We have taken existing programs and accelerated their rollout during the COVID-19 pandemic to strengthen the healthcare system's response to the pandemic.
-Dr. Gram Mutandi, CDC Acting Clinical Services Branch Chief
Healthcare workers in Namibia providing ART at an outreach location.
Healthcare workers in Namibia providing ART at an outreach location.

Zambia

Zambia made MMD a priority at the onset of the COVID-19 pandemic and provided 6 months of ART to PLHIV who consistently adhere to treatment. This prioritization led to Zambia now having one of the highest percentages of PLHIV receiving MMD globally. CDC implementing partners Eastern Provincial Health Office and Southern Provincial Health Office have the highest rate of MMD coverage in Zambia, with 90 percent of PLHIV on 3-month MMD or longer. CDC-Zambia supported the efforts of implementing partners to decrease clinic congestion, reduce clinic wait times, and increase MMD during COVID-19 to maintain adherence to treatment.

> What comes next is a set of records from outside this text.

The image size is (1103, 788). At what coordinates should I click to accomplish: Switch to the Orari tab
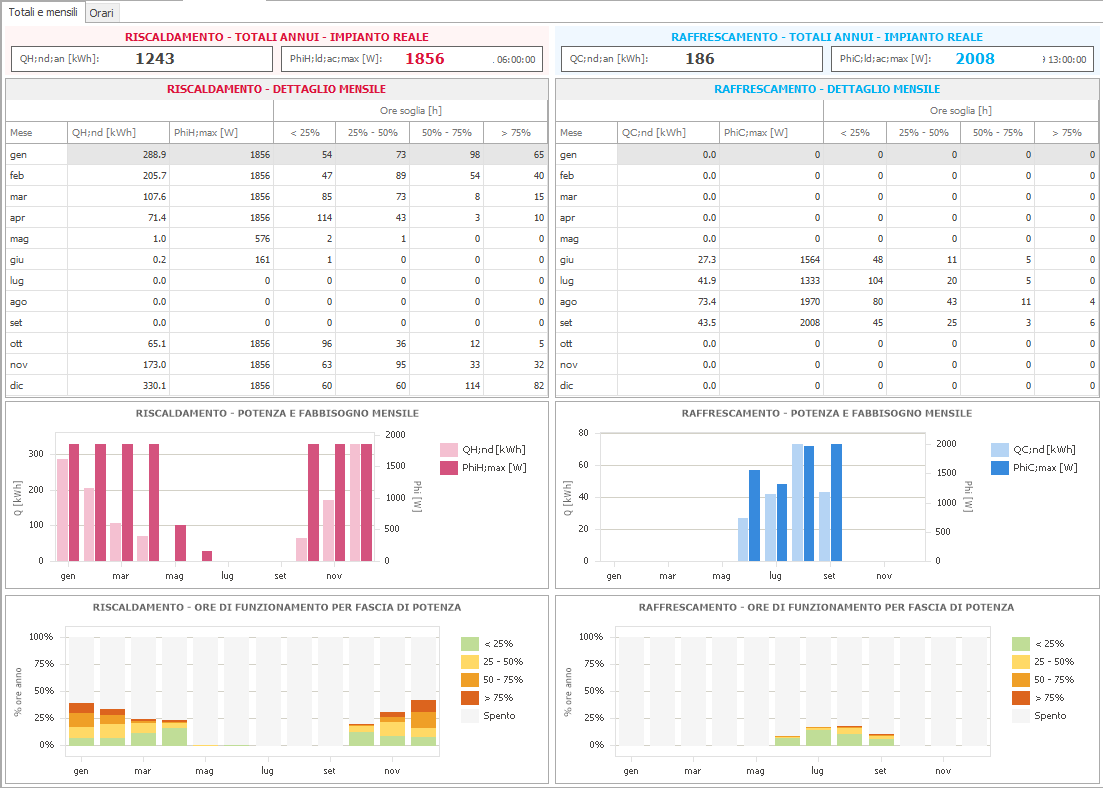[x=102, y=13]
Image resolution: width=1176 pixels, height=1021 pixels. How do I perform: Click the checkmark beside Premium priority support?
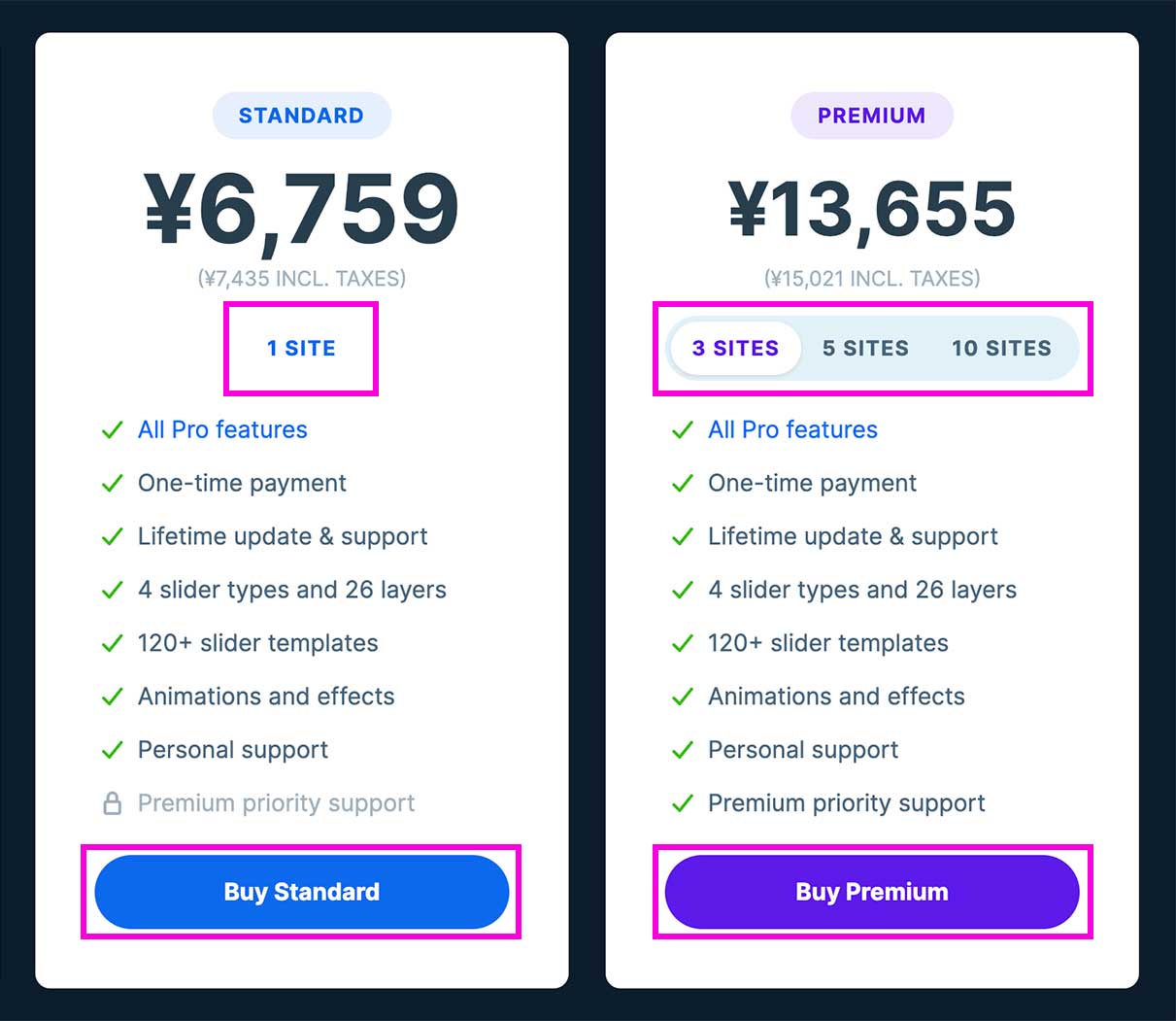[x=683, y=803]
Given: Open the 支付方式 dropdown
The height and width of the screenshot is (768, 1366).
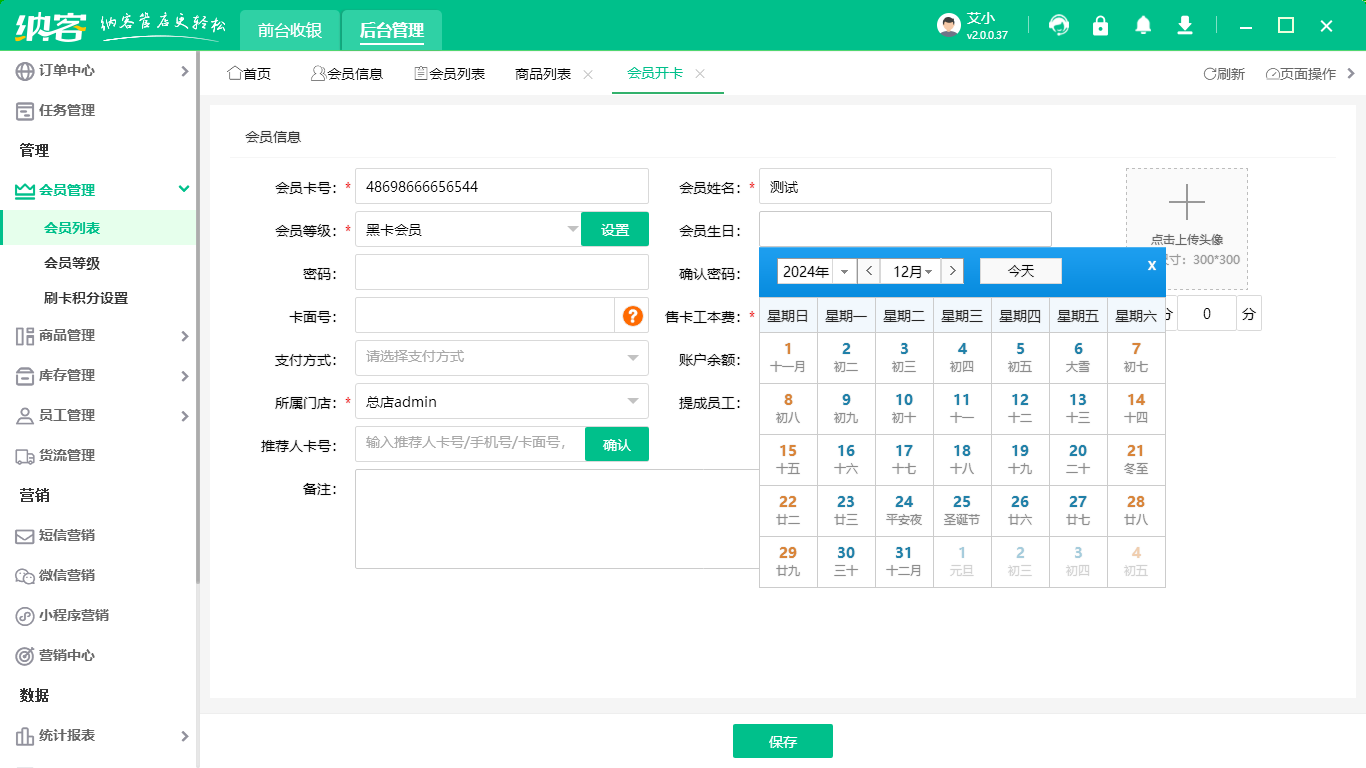Looking at the screenshot, I should (x=632, y=357).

CDC-Zambia also increased space allocated for HIV services at previously crowded clinics using prefabricated buildings. With the new buildings, the clinic increased their capacity from 382 patients to 1,016 and decreased wait time from over an hour to 15-minutes. These buildings create a separate space for patients to receive services including ART, pre-exposure prophylaxis (PrEP), voluntary medical male circumcision (VMMC), and cervical cancer screenings.

Photo of the ART clinic after prefabrication at Kakumbi rural health clinic.
ART clinic at Kakumbi rural health clinic.

Impact

Utilization of MMD and other innovations contributed to protecting the health and safety of patients and healthcare providers during the COVID-19 pandemic. CDC continues to support these countries and others in making progress toward HIV epidemic control.